If we walk we have to leave the house about 10 minutes earlier in the morning. But we save a little gasoline, it's great exercise, we get fresh air, and it gives us a chance to talk. I figure that if we walk to school three mornings a week, thirty-six weeks a year, that's 54 miles less driving and about 15 hours more conversation with my daughter. Well worth it. The only downside is that I have to leave her a short block from the school so that no one sees us together!! (Why is being seen with a parent so humiliating when you're in middle school??)




Walking to school is great opportunity to kill many birds with one stone: The exercise bird, the gas consumption bird and the communicate-with-your-child bird. On the down side, Montclair's magnet school system puts many children in schools outside of their neighborhoods, often at distances too far to walk with a 30lb back pack.

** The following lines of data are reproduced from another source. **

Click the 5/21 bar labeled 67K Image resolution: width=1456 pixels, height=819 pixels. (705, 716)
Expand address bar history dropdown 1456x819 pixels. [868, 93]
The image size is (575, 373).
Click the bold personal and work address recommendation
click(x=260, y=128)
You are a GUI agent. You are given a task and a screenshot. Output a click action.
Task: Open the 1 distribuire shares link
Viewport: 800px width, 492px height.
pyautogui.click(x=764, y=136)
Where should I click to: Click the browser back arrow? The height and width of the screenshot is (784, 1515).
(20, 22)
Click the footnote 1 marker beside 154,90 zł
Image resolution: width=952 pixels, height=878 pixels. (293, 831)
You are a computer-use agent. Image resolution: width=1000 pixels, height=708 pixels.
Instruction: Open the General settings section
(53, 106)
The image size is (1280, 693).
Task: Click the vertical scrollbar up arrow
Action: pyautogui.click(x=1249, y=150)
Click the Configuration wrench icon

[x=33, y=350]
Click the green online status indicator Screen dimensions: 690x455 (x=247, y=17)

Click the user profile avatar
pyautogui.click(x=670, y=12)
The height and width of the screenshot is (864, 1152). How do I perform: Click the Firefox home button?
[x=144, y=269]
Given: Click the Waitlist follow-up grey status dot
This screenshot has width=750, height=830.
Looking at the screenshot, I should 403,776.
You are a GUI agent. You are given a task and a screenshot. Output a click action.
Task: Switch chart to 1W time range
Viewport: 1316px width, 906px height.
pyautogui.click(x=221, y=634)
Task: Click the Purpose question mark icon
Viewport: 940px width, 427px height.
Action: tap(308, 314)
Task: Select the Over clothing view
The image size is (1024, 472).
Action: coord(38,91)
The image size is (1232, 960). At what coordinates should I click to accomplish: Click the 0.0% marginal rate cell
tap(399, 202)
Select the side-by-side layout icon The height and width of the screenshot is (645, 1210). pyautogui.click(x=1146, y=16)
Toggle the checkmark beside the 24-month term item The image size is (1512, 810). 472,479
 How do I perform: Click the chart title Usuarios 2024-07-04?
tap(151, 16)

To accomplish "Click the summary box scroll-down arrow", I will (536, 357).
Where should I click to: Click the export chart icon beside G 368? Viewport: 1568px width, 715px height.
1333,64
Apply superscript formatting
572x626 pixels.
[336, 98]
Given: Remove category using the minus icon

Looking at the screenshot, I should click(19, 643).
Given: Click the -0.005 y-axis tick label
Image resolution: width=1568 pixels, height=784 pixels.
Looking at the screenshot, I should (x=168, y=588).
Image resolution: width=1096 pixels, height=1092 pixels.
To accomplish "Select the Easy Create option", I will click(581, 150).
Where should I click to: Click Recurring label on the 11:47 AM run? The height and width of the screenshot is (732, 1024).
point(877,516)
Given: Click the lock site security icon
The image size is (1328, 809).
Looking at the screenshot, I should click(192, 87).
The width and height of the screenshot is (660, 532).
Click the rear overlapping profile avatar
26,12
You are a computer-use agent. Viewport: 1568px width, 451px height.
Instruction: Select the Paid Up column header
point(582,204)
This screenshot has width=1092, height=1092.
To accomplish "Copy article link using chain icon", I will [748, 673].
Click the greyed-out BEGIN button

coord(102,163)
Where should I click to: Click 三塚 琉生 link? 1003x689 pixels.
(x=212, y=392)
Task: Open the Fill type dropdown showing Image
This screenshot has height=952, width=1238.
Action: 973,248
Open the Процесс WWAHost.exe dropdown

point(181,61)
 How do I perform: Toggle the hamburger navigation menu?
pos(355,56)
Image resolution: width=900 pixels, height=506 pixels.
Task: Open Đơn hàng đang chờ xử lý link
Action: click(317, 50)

My kids currently attend Glenfield Middle school which is more than 2 miles and 40 minutes on foot from my house. Next year when they go to the high school it'll be a 10 minute walk and you can be sure they'll be walking most of the time.
Posted by: Lina Panza | October 22, 2009 at 05:06 PM
That's a great idea. Why haven't more towns thought of this? It's worth proposing, even if they don't have the budget now to convert to more eco-friendly fuel.
Posted by: Janet | August 12, 2009 at 09:31 PM
I wonder if towns could design a dual use bus for eldery and kids for school. That way you could use buses one more time a day. Make them all biodiesel?